(Saved data entries)
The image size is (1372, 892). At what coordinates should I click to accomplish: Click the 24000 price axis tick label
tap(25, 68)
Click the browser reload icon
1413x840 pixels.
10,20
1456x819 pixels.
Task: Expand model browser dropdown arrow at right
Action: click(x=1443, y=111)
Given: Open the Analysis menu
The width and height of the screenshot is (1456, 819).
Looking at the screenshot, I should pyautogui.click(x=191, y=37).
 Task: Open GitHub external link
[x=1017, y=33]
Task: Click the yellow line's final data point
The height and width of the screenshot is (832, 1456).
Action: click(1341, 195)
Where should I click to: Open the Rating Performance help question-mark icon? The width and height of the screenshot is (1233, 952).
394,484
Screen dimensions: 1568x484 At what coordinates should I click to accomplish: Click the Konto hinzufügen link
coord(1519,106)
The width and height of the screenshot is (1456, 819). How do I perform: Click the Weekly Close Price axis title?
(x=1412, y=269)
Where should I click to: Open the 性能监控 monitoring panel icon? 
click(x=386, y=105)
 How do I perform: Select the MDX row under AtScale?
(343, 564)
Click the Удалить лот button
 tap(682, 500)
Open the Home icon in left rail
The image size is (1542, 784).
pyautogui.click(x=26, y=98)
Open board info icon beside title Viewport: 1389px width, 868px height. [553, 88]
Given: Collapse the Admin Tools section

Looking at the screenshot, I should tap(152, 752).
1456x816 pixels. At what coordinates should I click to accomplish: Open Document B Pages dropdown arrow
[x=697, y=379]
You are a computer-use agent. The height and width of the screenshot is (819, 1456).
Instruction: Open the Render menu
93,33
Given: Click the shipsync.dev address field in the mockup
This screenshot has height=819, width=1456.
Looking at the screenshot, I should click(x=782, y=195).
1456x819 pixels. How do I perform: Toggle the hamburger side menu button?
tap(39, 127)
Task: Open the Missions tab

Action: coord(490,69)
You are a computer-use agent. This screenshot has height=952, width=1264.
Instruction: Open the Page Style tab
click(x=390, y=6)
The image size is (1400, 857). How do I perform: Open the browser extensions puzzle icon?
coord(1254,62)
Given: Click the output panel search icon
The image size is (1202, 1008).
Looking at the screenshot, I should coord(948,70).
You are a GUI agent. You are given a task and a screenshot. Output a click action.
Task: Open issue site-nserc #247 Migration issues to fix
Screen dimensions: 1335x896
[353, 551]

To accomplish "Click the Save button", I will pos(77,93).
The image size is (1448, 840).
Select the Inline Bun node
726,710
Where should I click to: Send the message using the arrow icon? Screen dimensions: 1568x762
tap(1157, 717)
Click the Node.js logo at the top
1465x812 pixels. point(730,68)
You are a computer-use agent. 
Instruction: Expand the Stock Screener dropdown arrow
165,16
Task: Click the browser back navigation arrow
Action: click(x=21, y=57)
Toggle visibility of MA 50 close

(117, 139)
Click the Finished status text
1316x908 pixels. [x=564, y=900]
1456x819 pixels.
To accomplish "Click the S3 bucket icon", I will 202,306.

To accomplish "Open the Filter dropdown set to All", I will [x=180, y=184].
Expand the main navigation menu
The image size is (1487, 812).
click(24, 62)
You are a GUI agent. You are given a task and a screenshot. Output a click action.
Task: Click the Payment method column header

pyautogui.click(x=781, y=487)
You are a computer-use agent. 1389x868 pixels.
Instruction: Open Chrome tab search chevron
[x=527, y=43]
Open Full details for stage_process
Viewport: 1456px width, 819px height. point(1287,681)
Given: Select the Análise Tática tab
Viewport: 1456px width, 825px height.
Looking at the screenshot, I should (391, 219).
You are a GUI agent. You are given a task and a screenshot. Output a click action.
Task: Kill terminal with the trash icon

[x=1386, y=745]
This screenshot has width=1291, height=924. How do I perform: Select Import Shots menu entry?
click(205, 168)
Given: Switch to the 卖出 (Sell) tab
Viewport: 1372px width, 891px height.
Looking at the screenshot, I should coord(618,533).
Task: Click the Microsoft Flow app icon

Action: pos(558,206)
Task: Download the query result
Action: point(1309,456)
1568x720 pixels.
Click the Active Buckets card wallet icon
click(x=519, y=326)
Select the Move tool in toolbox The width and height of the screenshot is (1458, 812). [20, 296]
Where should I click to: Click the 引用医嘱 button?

• Instructions to follow
The data above is to be returned exactly, with nothing altered.

• Exercise response
The image size is (1372, 892). At what coordinates should I click to accomplish: Click the 24000 price axis tick label
tap(25, 68)
Click the browser reload icon
1413x840 pixels.
10,20
1456x819 pixels.
Task: Expand model browser dropdown arrow at right
Action: click(x=1443, y=111)
Given: Open the Analysis menu
The width and height of the screenshot is (1456, 819).
Looking at the screenshot, I should pyautogui.click(x=191, y=37).
 Task: Open GitHub external link
[x=1017, y=33]
Task: Click the yellow line's final data point
The height and width of the screenshot is (832, 1456).
Action: click(1341, 195)
Where should I click to: Open the Rating Performance help question-mark icon? The width and height of the screenshot is (1233, 952).
394,484
Screen dimensions: 1568x484 At what coordinates should I click to accomplish: Click the Konto hinzufügen link
coord(1519,106)
The width and height of the screenshot is (1456, 819). How do I perform: Click the Weekly Close Price axis title?
(x=1412, y=269)
Where should I click to: Open the 性能监控 monitoring panel icon? 
click(x=386, y=105)
 How do I perform: Select the MDX row under AtScale?
(343, 564)
Click the Удалить лот button
 tap(682, 500)
Open the Home icon in left rail
The image size is (1542, 784).
pyautogui.click(x=26, y=98)
Open board info icon beside title Viewport: 1389px width, 868px height. [553, 88]
Given: Collapse the Admin Tools section

Looking at the screenshot, I should tap(152, 752).
1456x816 pixels. At what coordinates should I click to accomplish: Open Document B Pages dropdown arrow
[x=697, y=379]
You are a computer-use agent. The height and width of the screenshot is (819, 1456).
Instruction: Open the Render menu
93,33
Given: Click the shipsync.dev address field in the mockup
This screenshot has height=819, width=1456.
Looking at the screenshot, I should click(x=782, y=195).
1456x819 pixels. How do I perform: Toggle the hamburger side menu button?
tap(39, 127)
Task: Open the Missions tab

Action: coord(490,69)
You are a computer-use agent. This screenshot has height=952, width=1264.
Instruction: Open the Page Style tab
click(x=390, y=6)
The image size is (1400, 857). How do I perform: Open the browser extensions puzzle icon?
coord(1254,62)
Given: Click the output panel search icon
The image size is (1202, 1008).
Looking at the screenshot, I should coord(948,70).
You are a GUI agent. You are given a task and a screenshot. Output a click action.
Task: Open issue site-nserc #247 Migration issues to fix
Screen dimensions: 1335x896
[353, 551]

To accomplish "Click the Save button", I will pos(77,93).
The image size is (1448, 840).
Select the Inline Bun node
726,710
Where should I click to: Send the message using the arrow icon? Screen dimensions: 1568x762
tap(1157, 717)
Click the Node.js logo at the top
1465x812 pixels. point(730,68)
You are a computer-use agent. 
Instruction: Expand the Stock Screener dropdown arrow
165,16
Task: Click the browser back navigation arrow
Action: click(x=21, y=57)
Toggle visibility of MA 50 close

(117, 139)
Click the Finished status text
1316x908 pixels. [x=564, y=900]
1456x819 pixels.
To accomplish "Click the S3 bucket icon", I will 202,306.

To accomplish "Open the Filter dropdown set to All", I will [x=180, y=184].
Expand the main navigation menu
The image size is (1487, 812).
click(24, 62)
You are a GUI agent. You are given a task and a screenshot. Output a click action.
Task: Click the Payment method column header

pyautogui.click(x=781, y=487)
You are a computer-use agent. 1389x868 pixels.
Instruction: Open Chrome tab search chevron
[x=527, y=43]
Open Full details for stage_process
Viewport: 1456px width, 819px height. point(1287,681)
Given: Select the Análise Tática tab
Viewport: 1456px width, 825px height.
Looking at the screenshot, I should (391, 219).
You are a GUI agent. You are given a task and a screenshot. Output a click action.
Task: Kill terminal with the trash icon

[x=1386, y=745]
This screenshot has width=1291, height=924. How do I perform: Select Import Shots menu entry?
click(205, 168)
Given: Switch to the 卖出 (Sell) tab
Viewport: 1372px width, 891px height.
Looking at the screenshot, I should coord(618,533).
Task: Click the Microsoft Flow app icon

Action: pos(558,206)
Task: Download the query result
Action: point(1309,456)
1568x720 pixels.
Click the Active Buckets card wallet icon
click(x=519, y=326)
Select the Move tool in toolbox The width and height of the screenshot is (1458, 812). [20, 296]
Where should I click to: Click the 引用医嘱 button?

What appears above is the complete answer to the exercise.